Mayfair Club
- Dissolved: 2000
- Purpose: Gambling, social
- Location: New York City, New York, U.S.;

= Mayfair Club =

Defunct cardroom in New York City

The Mayfair Club was a cardroom in New York City. Originally starting as a bridge and backgammon club, it eventually became "the most touted card club in New York" until its abrupt closing by authorities in 2000. Unlike the other gamehalls in the city, the Mayfair Club kept a low profile in a basement. During the poker era, Mayfair games and tournaments were dealt by the players as opposed to professional dealers in a casino environment. Mayfair Club games were also noted for their high stakes and elite competition.

==Overview==
The Mayfair Club developed a reputation as a training ground for poker players in the mid-eighties as a result of a small group of elite players who played at the club. In the 1987 World Series of Poker (WSOP), Mayfair Club regulars finished very high in the Main Event. Jay Heimowitz finished in 11th place, Mickey Appleman in 8th, Dan Harrington in 6th, and Howard Lederer in 5th. This strong showing was repeated in the 1988 WSOP when Jay Heimowitz finished in 15th place, and Erik Seidel in 2nd place. Heimowitz had previously finished third in the 1980 WSOP Main Event and sixth in the 1981 rendition.

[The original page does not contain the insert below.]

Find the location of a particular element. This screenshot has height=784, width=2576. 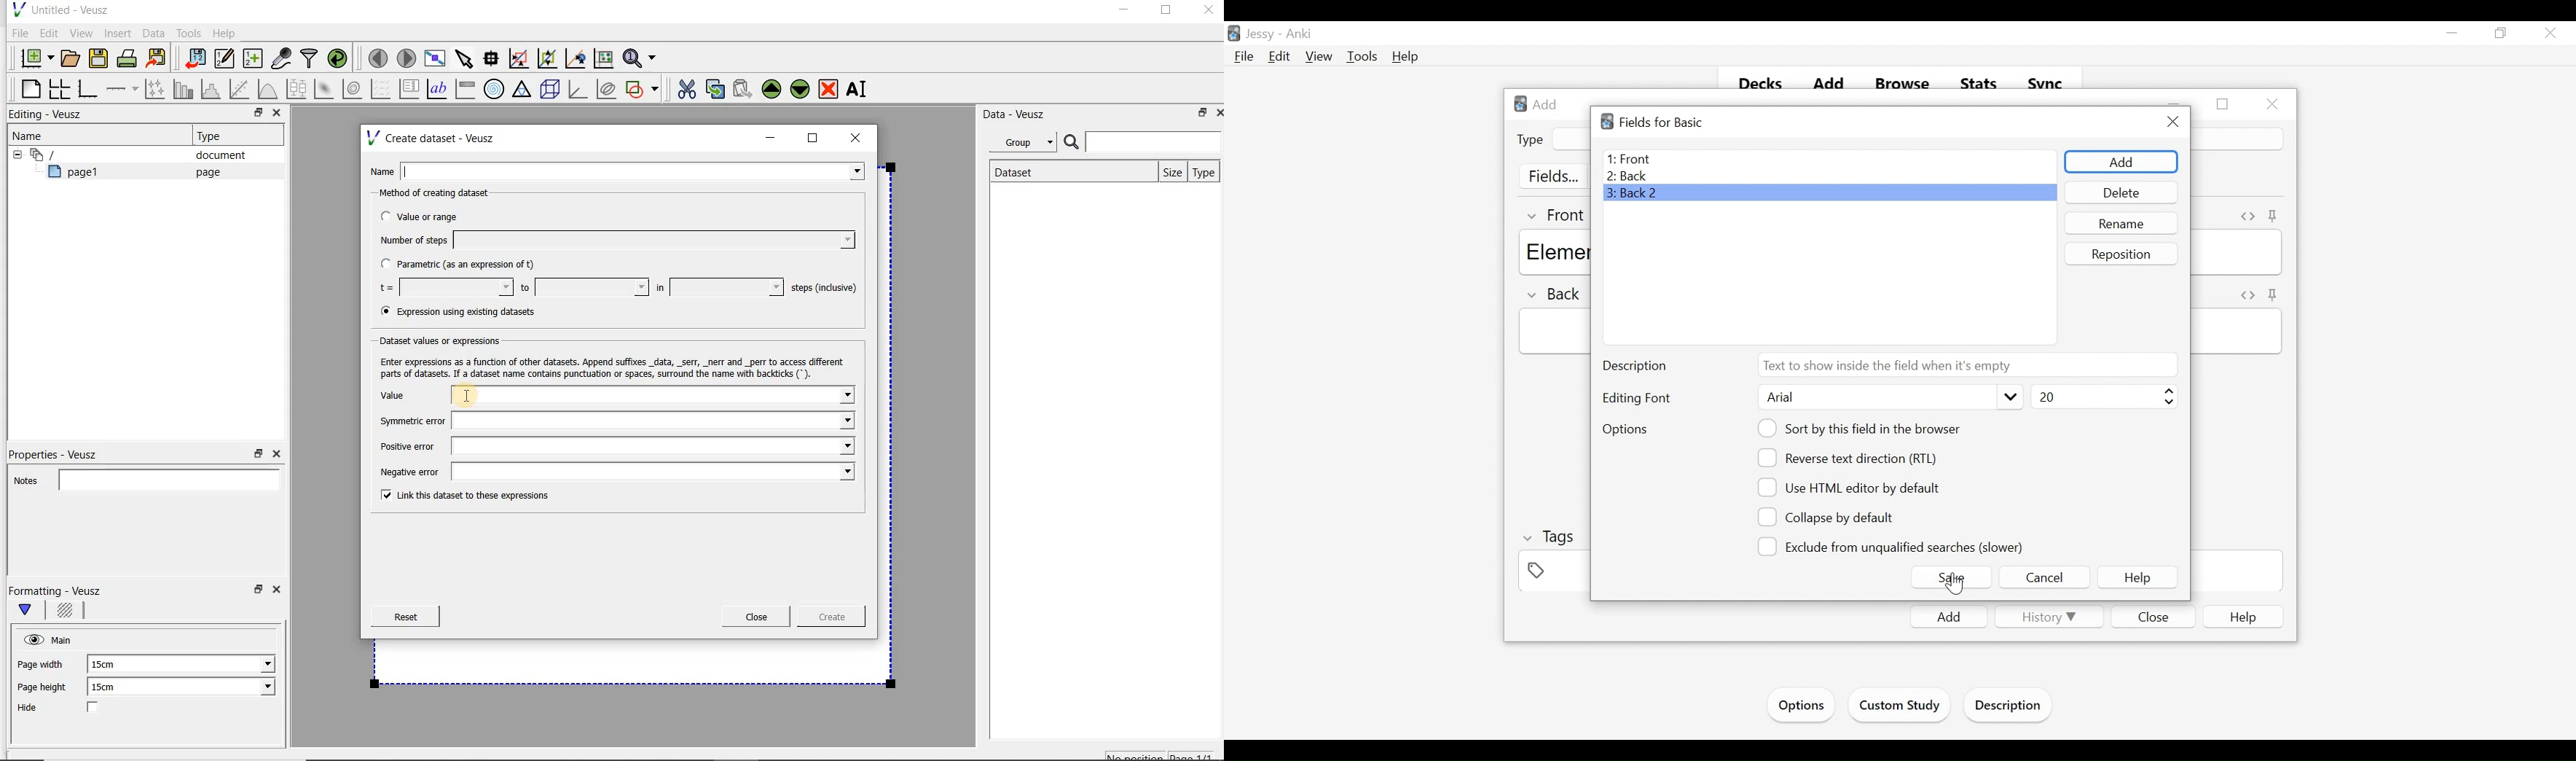

Save is located at coordinates (1952, 577).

As of January 2009, these five former Mayfair Club players have won a total of 22 WSOP bracelets, four World Poker Tour titles, and numerous other poker accolades. In 1995, Dan Harrington won the WSOP Main Event, and he went on to make the final table of the main event in 2003 and 2004, for a total of four WSOP Main Event final table appearances. They have also written numerous books and articles. The Mayfair was also home court for business executive Wendeen Eolis, the first woman to cash in the Main Event, namely the 1986 rendition. Other famous players such as Noli Francisco, Steve Zolotow, Stu Ungar, David Catapano, Howard Lederer, Erik Seidel, Jason Lester and Paul Magriel became club regulars, too, further enhancing the club's reputation as the premier poker club in New York. Later, the Chesterfield Club in the film Rounders was modeled after the Mayfair Club.

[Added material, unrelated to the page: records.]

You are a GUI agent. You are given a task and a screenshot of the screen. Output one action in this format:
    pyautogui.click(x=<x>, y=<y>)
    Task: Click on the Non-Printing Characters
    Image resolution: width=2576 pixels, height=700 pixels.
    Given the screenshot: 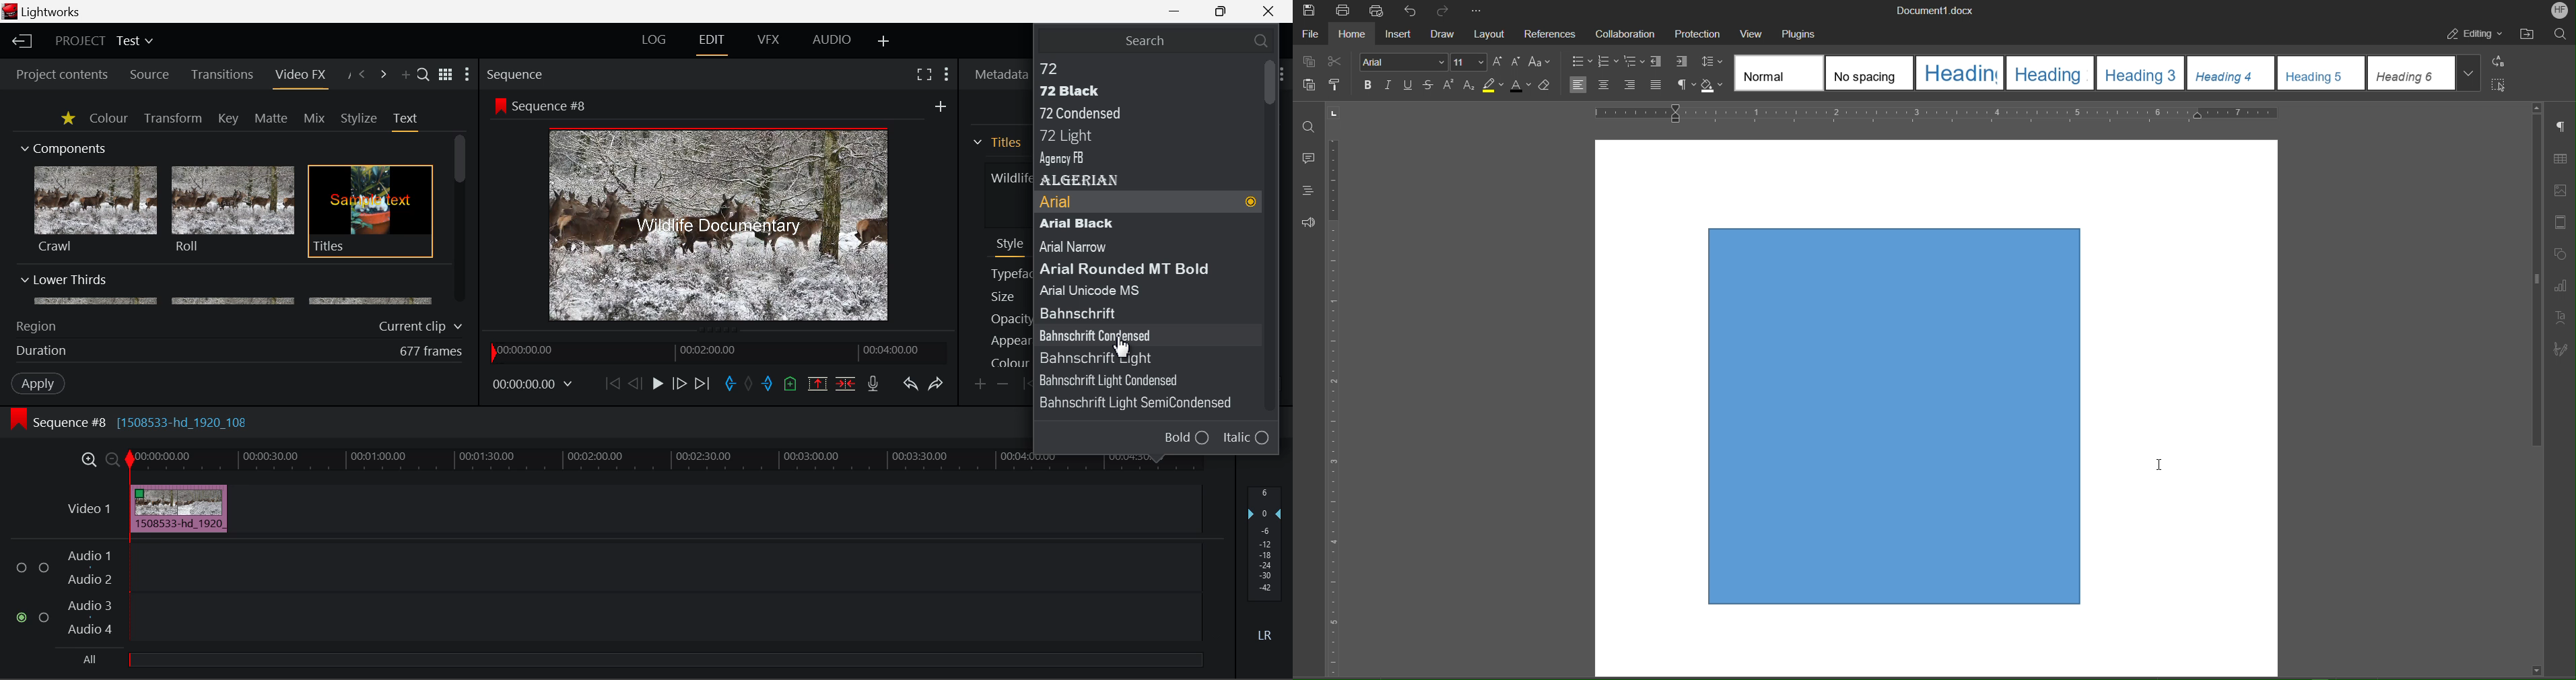 What is the action you would take?
    pyautogui.click(x=1686, y=86)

In October 2008, TV show Poker After Dark featured "Mayfair Week" with six prominent players who had their beginnings at the Mayfair Club.

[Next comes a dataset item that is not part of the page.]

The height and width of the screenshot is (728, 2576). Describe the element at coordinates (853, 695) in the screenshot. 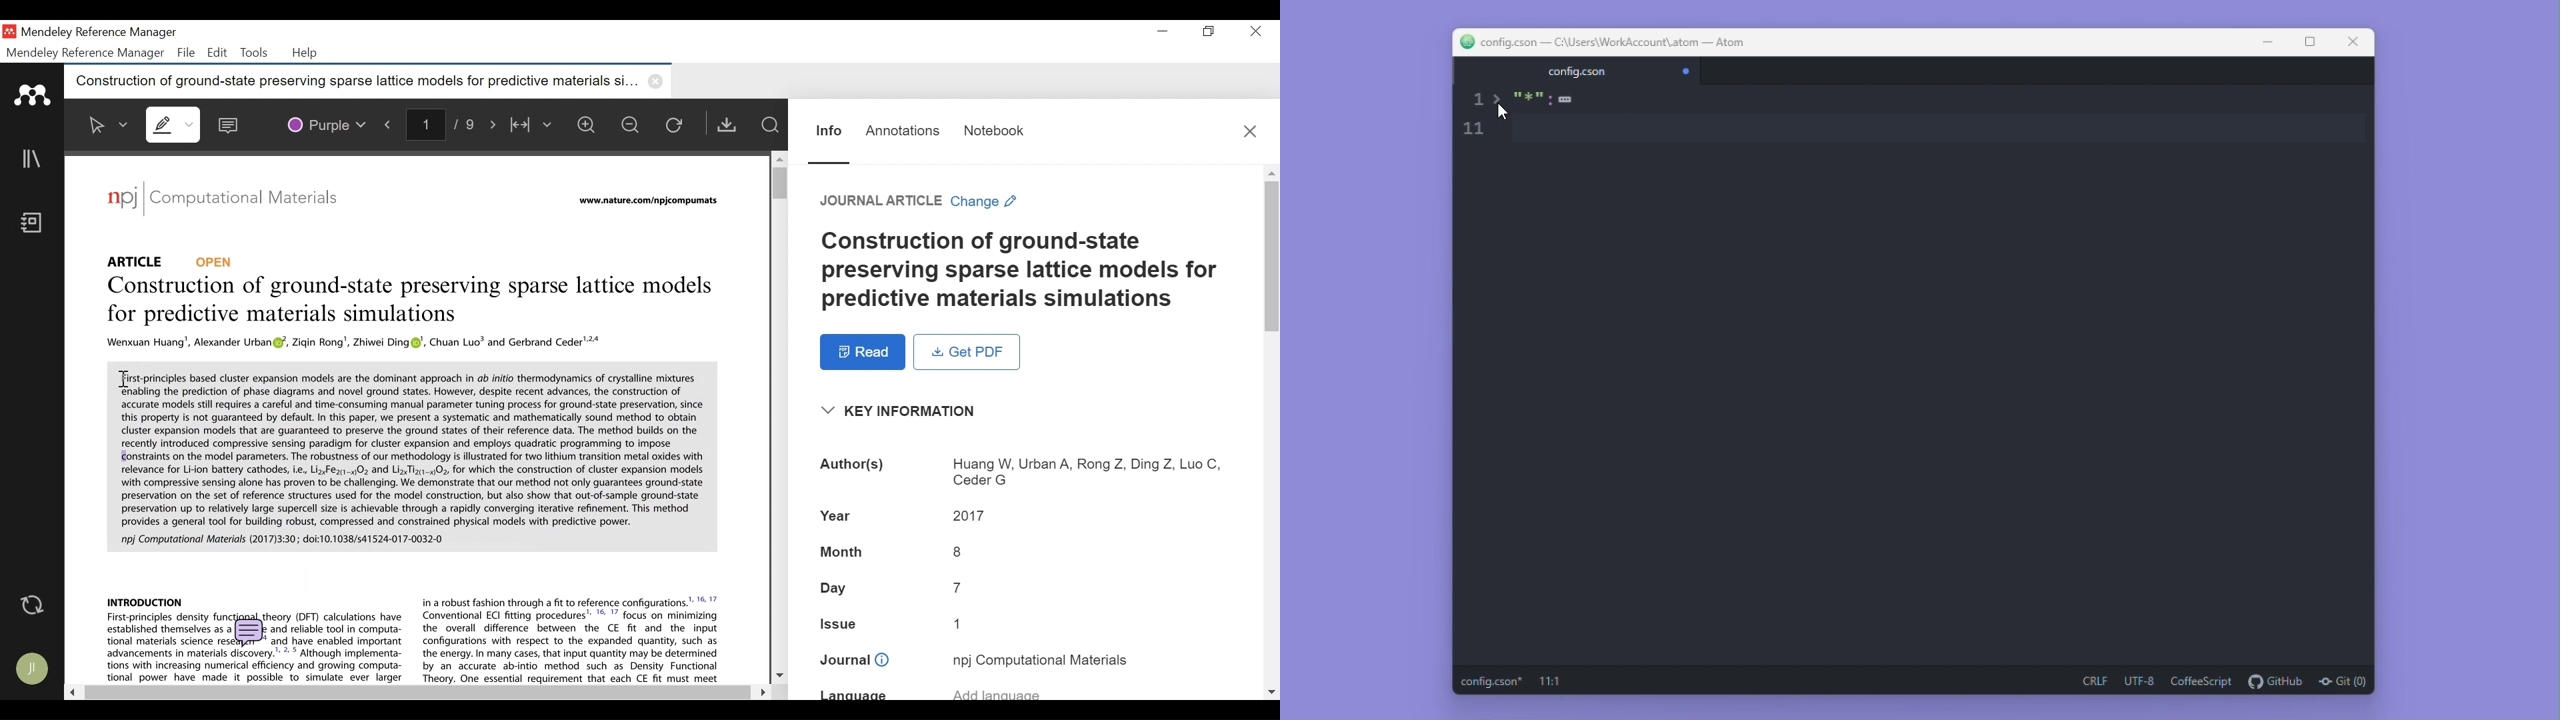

As the state of New York considers poker to be a game of chance, it is legal to play, but illegal for the host to garner a profit. In other words, one can legally play and win, but operating a poker club is illegal. For years, the Mayfair Club and other established underground poker clubs, were an "open secret among law enforcement officials". Prior to 2000, whenever a poker club was closed down by the police, it was due to criminal offenses (usually drugs or weapons). In 2000, Mayor Rudy Giuliani's "Quality of Life" campaign led to the closure of the Mayfair Club and other game halls in New York.